More significantly, we have reported that effector activities of CD28null NK-like CD4+ and CD8+ T cells are directly attributable to signaling of the NK-related receptors they express in a totally TCR-independent manner (12, 70). We have shown that CD56-driven and NKG2D-driven expression of the early activation cell surface antigen CD69; the intracellular expression of IL-4, IFNγ, CD107b/LAMP2, perforin, and granzyme; and the late cell surface expression of exocytosis protein CD107a are to be as effective as, if not better than, classical TCR stimulation. In fact, the CD56-/NKG2D-driven TCR-independent expression of perforin, granzyme, and CD107a occur in both CD4+ and CD8+ NK-like T cells. This indicates that the conventional “helper” and “cytotoxic” designations for CD4+ and CD8+ T cells, respectively, are not instructive about of the biology of T cells in old age. Similarly, the expression of CD154 (CD40 ligand) on aged T cells does not follow the usual CD4 helper paradigm. CD154 is lost on senescent CD28null CD4+ NK-like T cells but is gained by senescent CD28null CD8+ NK-like T cells (38, 108, 109). This suggests that the latter cell subset is a potential target to boost humoral immunity in the elderly.
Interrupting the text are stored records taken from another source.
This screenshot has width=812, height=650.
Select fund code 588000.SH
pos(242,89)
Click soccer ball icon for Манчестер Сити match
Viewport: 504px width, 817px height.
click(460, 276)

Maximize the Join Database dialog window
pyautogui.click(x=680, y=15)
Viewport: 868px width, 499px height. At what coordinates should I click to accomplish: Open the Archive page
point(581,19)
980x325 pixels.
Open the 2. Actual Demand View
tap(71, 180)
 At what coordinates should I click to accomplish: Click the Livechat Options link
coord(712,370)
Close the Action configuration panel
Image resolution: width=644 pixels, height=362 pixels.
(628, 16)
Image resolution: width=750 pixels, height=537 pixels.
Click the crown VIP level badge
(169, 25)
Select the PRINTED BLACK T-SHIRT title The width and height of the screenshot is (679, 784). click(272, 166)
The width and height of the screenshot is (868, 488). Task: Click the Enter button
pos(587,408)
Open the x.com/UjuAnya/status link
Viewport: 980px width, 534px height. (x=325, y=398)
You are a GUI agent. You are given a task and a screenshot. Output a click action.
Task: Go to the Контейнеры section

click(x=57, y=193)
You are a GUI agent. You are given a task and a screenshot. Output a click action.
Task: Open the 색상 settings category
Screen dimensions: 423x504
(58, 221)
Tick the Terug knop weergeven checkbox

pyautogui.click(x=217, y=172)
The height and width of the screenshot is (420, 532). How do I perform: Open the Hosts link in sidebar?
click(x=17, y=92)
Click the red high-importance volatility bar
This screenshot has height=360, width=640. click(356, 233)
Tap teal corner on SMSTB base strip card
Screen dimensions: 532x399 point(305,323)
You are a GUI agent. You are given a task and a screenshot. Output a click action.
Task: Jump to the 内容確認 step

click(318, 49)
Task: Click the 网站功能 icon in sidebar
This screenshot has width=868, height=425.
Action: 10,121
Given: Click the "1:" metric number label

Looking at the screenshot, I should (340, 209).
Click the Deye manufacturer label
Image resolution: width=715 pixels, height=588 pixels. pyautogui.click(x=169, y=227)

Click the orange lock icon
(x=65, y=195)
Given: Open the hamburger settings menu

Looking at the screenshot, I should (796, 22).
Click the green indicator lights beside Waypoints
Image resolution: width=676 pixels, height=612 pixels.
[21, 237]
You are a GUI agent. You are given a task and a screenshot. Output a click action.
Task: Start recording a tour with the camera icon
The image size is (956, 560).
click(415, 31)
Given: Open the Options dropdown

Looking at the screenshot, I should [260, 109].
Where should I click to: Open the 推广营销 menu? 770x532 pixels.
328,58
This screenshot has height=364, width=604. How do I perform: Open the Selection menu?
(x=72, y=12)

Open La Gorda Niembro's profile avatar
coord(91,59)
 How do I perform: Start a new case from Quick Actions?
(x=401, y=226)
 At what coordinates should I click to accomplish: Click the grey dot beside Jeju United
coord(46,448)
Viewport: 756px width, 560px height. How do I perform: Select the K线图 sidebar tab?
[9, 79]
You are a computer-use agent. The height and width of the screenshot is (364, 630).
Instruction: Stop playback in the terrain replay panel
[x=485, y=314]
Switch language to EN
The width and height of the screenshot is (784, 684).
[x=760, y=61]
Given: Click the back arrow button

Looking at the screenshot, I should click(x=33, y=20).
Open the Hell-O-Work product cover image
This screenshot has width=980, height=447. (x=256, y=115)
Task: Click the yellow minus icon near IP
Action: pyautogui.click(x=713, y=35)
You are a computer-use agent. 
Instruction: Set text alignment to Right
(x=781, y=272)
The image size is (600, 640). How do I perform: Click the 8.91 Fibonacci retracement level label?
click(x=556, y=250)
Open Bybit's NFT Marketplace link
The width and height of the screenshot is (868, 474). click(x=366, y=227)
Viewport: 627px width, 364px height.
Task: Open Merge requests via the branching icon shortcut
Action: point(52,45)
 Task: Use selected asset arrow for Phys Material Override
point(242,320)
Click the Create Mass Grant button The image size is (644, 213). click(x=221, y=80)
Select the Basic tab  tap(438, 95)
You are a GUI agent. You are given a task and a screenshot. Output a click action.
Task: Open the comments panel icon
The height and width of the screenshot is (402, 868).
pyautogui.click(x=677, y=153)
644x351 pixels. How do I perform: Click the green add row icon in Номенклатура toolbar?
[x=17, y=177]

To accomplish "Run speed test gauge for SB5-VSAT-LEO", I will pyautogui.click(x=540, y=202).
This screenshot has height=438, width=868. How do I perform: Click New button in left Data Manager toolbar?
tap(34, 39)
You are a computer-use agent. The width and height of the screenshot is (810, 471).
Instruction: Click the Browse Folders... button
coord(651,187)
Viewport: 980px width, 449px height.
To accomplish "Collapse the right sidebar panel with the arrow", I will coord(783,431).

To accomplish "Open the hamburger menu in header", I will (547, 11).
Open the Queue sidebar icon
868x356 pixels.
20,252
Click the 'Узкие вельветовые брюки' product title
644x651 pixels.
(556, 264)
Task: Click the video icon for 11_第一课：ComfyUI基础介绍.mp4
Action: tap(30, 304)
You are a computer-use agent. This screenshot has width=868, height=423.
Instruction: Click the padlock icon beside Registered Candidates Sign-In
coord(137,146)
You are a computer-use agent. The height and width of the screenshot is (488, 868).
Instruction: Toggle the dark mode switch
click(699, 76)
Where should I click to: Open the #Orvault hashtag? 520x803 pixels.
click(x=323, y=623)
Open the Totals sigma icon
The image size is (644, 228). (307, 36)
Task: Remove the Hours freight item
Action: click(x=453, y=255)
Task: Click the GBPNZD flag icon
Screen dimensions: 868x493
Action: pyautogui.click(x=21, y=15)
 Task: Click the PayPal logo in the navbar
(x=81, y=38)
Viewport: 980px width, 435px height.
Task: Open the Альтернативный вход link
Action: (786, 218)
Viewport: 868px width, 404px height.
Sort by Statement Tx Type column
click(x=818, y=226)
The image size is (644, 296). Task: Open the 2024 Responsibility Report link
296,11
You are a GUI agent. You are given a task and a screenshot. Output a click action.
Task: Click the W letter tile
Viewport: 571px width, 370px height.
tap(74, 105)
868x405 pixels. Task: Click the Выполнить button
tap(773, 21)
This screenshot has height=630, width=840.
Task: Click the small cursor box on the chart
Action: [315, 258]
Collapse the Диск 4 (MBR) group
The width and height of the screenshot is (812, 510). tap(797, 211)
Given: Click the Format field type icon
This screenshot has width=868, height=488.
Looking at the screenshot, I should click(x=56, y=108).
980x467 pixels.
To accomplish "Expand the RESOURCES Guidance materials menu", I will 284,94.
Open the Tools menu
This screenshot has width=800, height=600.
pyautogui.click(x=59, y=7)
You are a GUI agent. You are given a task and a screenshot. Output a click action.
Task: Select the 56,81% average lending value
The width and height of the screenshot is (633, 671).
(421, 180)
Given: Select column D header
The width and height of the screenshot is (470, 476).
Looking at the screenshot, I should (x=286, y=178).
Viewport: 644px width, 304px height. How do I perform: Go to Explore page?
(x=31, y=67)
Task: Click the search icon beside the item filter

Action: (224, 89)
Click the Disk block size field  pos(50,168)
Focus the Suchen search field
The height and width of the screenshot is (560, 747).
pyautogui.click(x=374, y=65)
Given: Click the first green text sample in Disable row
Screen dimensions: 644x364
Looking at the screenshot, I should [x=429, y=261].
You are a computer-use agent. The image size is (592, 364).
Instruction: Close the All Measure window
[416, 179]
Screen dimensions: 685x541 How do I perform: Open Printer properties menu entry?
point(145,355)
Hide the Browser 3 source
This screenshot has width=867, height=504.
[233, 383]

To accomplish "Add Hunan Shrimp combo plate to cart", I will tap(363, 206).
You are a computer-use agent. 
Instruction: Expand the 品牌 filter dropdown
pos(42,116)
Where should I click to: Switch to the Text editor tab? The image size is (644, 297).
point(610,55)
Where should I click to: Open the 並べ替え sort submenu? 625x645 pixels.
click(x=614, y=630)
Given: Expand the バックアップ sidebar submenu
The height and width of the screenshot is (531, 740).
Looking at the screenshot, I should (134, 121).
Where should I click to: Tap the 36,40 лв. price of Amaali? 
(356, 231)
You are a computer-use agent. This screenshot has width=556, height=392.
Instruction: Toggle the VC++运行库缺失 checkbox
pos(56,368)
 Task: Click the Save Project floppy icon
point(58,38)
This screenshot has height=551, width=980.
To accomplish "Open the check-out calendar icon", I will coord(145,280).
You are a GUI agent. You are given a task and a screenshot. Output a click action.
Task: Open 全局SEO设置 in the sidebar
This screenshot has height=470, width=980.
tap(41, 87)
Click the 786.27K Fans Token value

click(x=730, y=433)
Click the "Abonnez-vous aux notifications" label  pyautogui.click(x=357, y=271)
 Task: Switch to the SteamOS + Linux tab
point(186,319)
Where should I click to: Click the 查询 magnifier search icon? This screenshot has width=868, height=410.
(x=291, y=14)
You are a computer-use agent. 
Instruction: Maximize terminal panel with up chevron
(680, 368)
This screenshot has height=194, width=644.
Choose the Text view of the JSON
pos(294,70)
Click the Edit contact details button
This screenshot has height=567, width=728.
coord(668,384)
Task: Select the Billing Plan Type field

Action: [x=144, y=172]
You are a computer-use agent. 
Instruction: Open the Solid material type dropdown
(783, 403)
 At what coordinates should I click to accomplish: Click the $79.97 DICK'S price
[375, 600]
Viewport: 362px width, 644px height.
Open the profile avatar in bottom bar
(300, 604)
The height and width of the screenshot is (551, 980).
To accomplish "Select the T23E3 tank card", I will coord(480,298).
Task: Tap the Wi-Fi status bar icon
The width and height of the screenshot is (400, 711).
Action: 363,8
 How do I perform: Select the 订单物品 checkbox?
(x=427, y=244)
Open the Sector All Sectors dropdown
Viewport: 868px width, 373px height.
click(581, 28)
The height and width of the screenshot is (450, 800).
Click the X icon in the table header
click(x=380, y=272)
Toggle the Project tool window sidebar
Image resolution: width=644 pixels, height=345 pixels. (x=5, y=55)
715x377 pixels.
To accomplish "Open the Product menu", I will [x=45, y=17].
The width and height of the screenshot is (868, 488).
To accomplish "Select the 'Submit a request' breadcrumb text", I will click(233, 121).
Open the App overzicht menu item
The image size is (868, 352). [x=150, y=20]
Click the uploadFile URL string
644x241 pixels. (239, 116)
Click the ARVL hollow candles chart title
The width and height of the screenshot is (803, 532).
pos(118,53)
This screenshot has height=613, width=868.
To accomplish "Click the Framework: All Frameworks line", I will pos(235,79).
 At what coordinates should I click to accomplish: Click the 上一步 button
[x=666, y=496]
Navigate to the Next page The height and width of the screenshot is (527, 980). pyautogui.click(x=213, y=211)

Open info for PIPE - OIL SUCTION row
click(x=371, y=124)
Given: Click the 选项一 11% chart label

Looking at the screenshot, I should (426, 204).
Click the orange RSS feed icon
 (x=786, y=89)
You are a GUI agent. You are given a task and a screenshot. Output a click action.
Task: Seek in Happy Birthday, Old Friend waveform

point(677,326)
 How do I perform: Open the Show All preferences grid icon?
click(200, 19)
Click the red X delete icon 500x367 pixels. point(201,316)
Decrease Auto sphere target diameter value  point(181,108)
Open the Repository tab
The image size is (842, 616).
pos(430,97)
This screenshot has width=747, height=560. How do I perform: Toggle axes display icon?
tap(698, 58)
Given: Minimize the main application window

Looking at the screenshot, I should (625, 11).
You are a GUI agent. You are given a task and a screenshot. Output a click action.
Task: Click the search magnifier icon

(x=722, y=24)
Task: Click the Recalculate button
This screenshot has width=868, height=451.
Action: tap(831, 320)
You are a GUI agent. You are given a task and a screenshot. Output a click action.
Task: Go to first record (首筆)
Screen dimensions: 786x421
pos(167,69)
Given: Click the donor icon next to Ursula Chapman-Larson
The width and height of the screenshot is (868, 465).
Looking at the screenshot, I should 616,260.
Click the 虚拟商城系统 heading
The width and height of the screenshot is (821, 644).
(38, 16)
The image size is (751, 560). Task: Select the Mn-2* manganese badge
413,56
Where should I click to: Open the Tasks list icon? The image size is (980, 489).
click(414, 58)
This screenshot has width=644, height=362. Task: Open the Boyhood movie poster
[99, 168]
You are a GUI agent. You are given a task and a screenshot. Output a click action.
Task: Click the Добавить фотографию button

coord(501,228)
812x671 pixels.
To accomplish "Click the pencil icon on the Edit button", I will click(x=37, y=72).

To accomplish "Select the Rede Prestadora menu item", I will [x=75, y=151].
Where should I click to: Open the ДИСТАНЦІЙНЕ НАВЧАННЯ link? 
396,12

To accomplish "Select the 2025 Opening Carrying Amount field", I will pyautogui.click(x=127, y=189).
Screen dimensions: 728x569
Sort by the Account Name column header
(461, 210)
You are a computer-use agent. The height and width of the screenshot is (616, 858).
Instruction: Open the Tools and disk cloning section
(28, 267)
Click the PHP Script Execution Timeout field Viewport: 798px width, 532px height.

Age-Dependent Accumulation of CD28null NK-Like T Cells with Oligoclonal TCRs: Immune Repertoire Remodeling Consistent with Physiologic Plasticity in Old Age
Physiologic systems are optimized toward reproduction, after which the goal is individual survival (110). There is evolutionary conservation of biological pathways that ensure individual survival beyond reproductive maturity (111, 112), including a variety of genes referred to as “longevity assurance” genes that promote long-term survival (113–116). Older organisms are essential in maintaining population structures particularly among social animals and are therefore involved ultimately in the perpetuation of the species (112, 117–119).
Immunity is an evolutionary determinant of individual fitness and survival (120–122). The accumulation of NK-like CD28null T cells with advancing age represents a remodeling of the immune repertoire as a compensatory mechanism for the general age-related losses in conventional T cell-dependent immunity (123). As described previously, there is thymic atrophy with age leading to impaired production of new naïve T cells, making older adults unable to respond to new and emerging pathogens in an antigen-specific manner (3, 124). With antigenic exposure through life, there is progressive contraction of the naïve T cell compartment, with corresponding expansion of memory and senescent T cell compartment. These events over the lifespan result in the contraction of diversity of the clonotypic TCR repertoire (5, 49). With cycles of expansion and death of T cells during antigenic challenges, the phenomenal accumulation of apoptosis-resistant CD28null NK-like T cells is likely a protection against clinical lymphopenia, which is very rare among older adults (125, 126).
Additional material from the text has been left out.